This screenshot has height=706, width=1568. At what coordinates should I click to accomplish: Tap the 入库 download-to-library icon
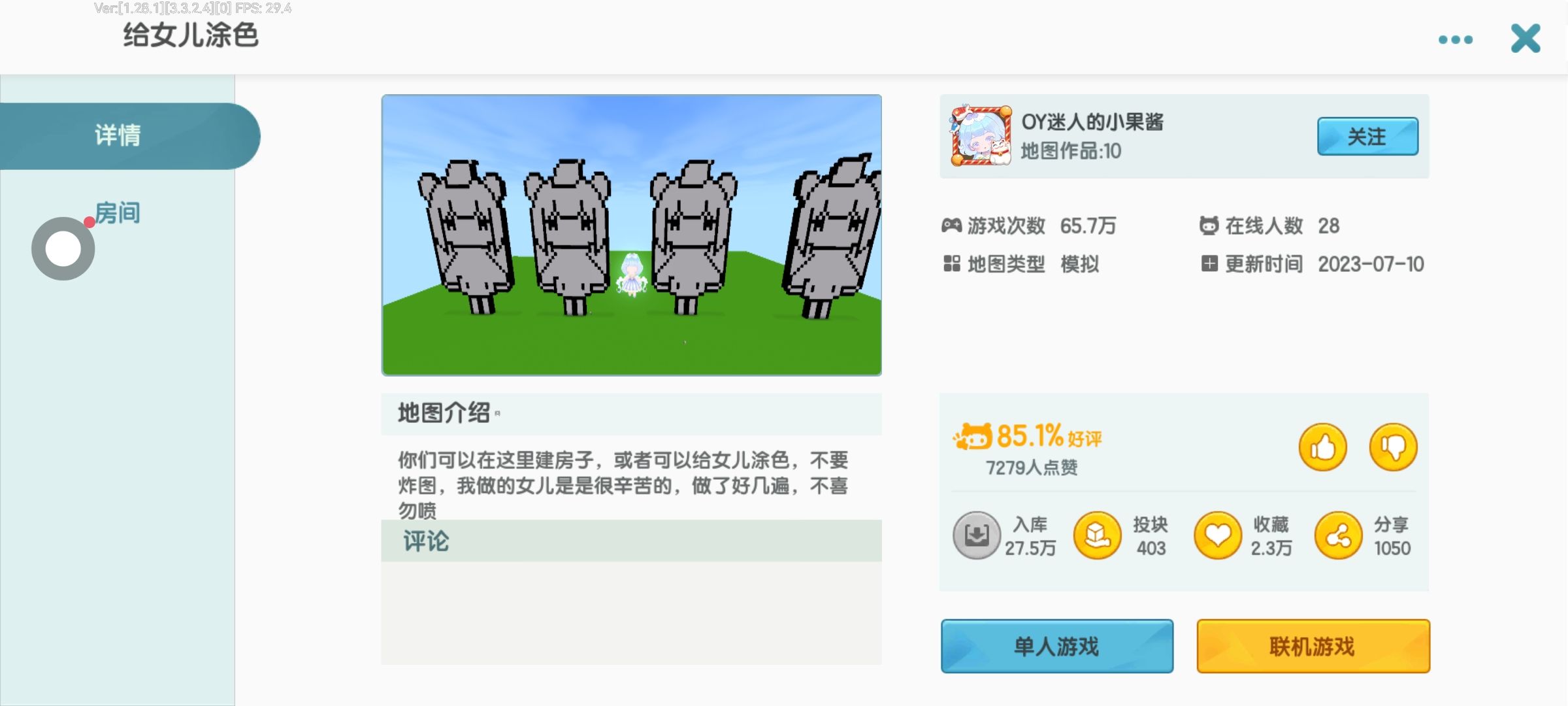pyautogui.click(x=977, y=535)
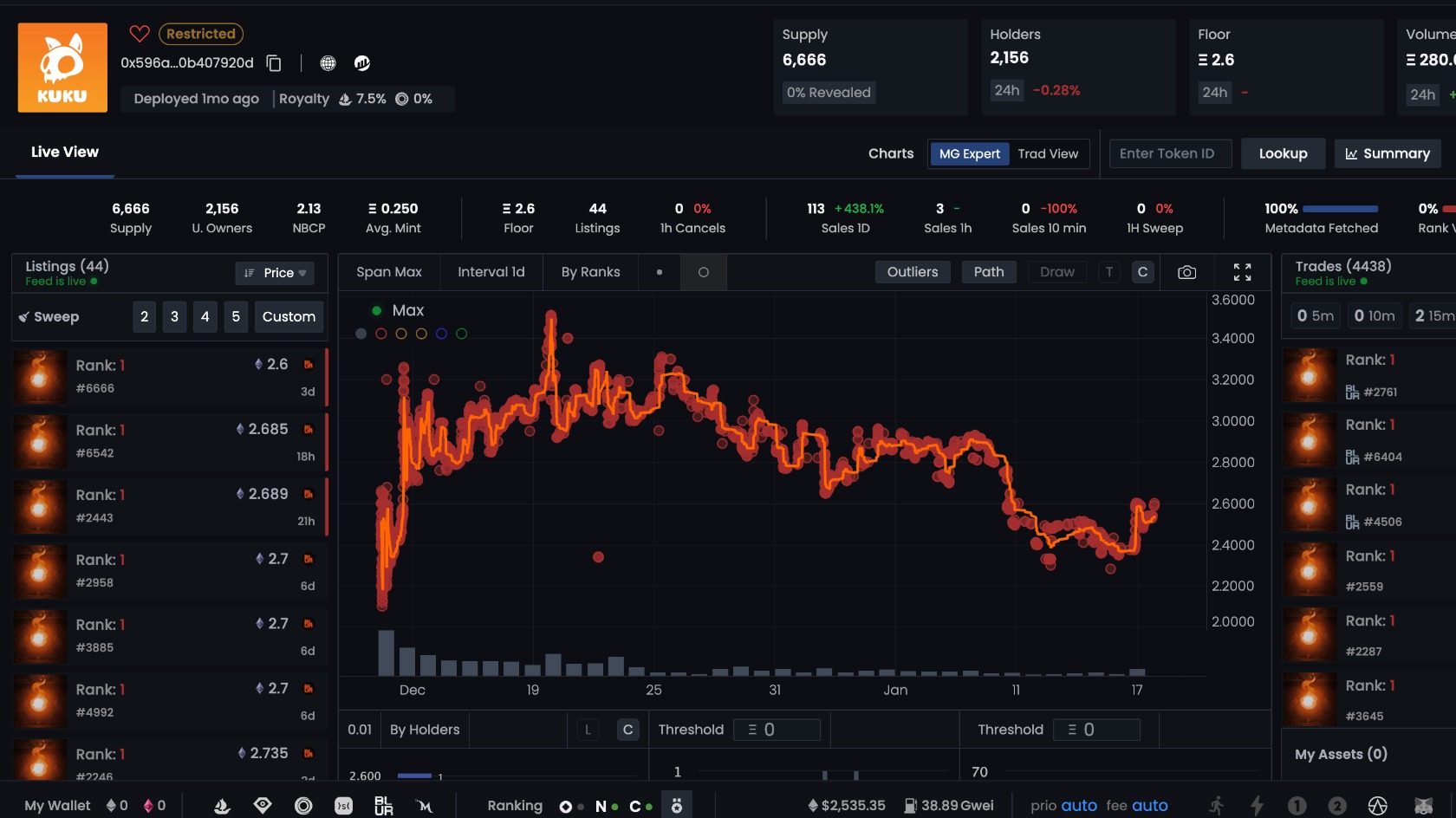The width and height of the screenshot is (1456, 818).
Task: Click the Enter Token ID field
Action: pos(1170,153)
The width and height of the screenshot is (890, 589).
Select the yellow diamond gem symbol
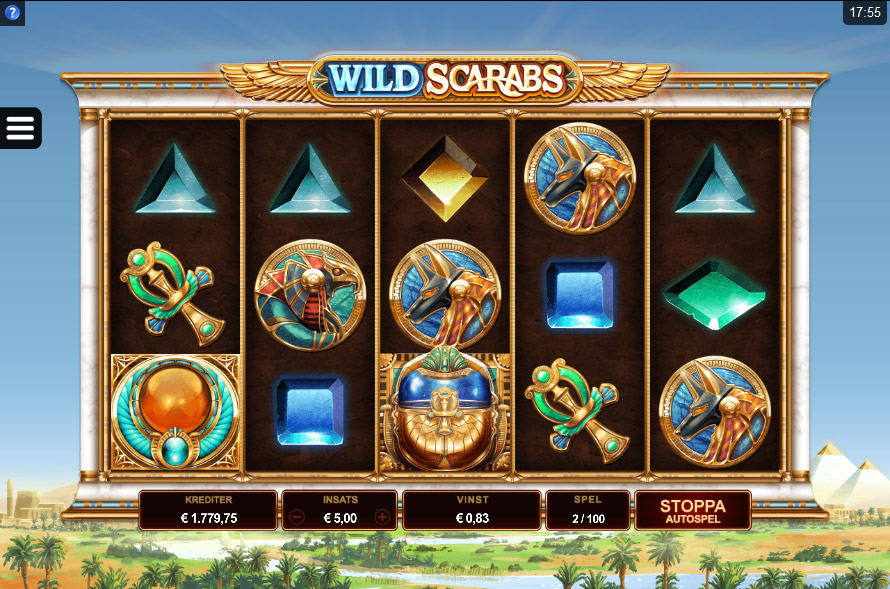tap(446, 178)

+++

The response should consist of the entries above, given again exactly and free of pictures.

• OUTPUT BELOW:
This screenshot has height=706, width=1568. At what coordinates should I click to accomplish: Tap the 入库 download-to-library icon
pyautogui.click(x=977, y=535)
The width and height of the screenshot is (1456, 818).
Task: Click the Enter Token ID field
Action: pos(1170,153)
The width and height of the screenshot is (890, 589).
Select the yellow diamond gem symbol
tap(446, 178)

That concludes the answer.